Volvía a ser verano, así que David tenía mucho tiempo para leer. Su padre había intentado animarlo a hacerse amigo de los niños que vivían por allí, de los cuales algunos eran evacuados de Londres, pero David no quería mezclarse con ellos, y ellos, a su vez, veían algo triste y distante en él que los mantenía alejados. Los libros ocuparon el lugar de los amigos. Los viejos libros de cuentos de hadas, en concreto, tan extraños y siniestros con sus adiciones manuscritas y sus nuevos dibujos, no habían hecho más que aumentar la fascinación que sentía David por aquellas historias. Todavía le recordaban a su madre, pero en un sentido positivo, y todo lo que le recordaba a su madre lo ayudaba a mantener a Rose y a su hijo, Georgie, a distancia. Cuando no estaba leyendo, el asiento de la ventana le ofrecía una vista perfecta de una de las curiosidades de la propiedad: el jardín hundido que estaba en el césped del patio, cerca de donde comenzaban los árboles.

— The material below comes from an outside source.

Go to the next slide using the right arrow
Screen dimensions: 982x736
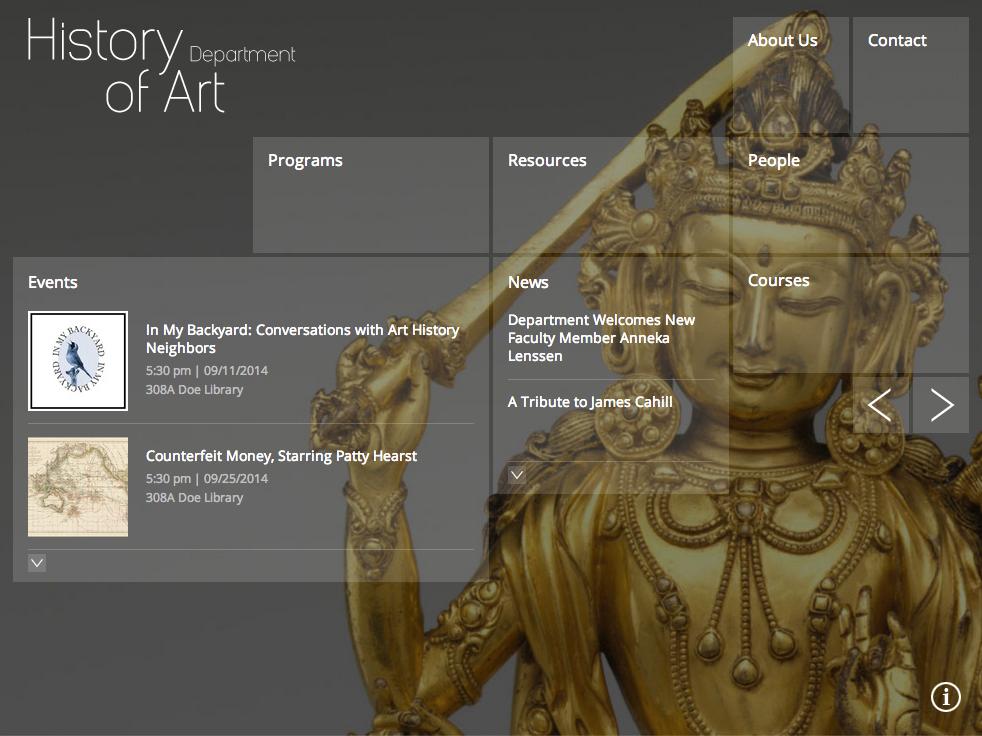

Parecía una piscina vacía, con cuatro escalones de piedra que bajaban hasta un rectángulo de hierba, rodeado de un sendero de losetas. Aunque el señor Briggs, el jardinero que iba los jueves a cuidar de las plantas y ayudar en lo necesario, cortaba la hierba con regularidad, las partes de piedra del jardín hundido estaban descuidadas. Había grandes grietas en las paredes, y una esquina se había derrumbado por completo, dejando un hueco lo bastante grande para que David entrase, de haber querido hacerlo. David sólo había llegado a asomar la cabeza. El espacio que había al otro lado estaba oscuro y mohoso, lleno de todo tipo de cosas ocultas y escurridizas. El padre de David había sugerido que el jardín hundido podría ser un lugar adecuado para construir un refugio antiaéreo, si decidían que era necesario contar con uno, pero, por el momento, sólo había llegado a apilar sacos llenos de arena y láminas de chapa ondulada en la caseta del jardín, lo que molestaba mucho al señor Briggs, que tenía que esquivar todo aquello para llegar hasta sus herramientas. El jardín hundido se convirtió en el sitio privado de David fuera de la casa, sobre todo cuando quería alejarse de los susurros de los libros o de las intromisiones molestas, aunque bien intencionadas, de Rose.

David no se llevaba bien con Rose. Aunque siempre intentaba ser amable, como su padre le había pedido, no le gustaba aquella mujer y lamentaba que formase parte de su mundo. No era simplemente que hubiese ocupado o intentase ocupar el lugar de su madre, aunque eso ya era de por sí malo. Cuando trataba de preparar la comida que a él le gustaba para la cena, a pesar de los problemas con el racionamiento, David se irritaba. Rose quería caerle bien, y eso hacía que a él le gustase cada vez menos.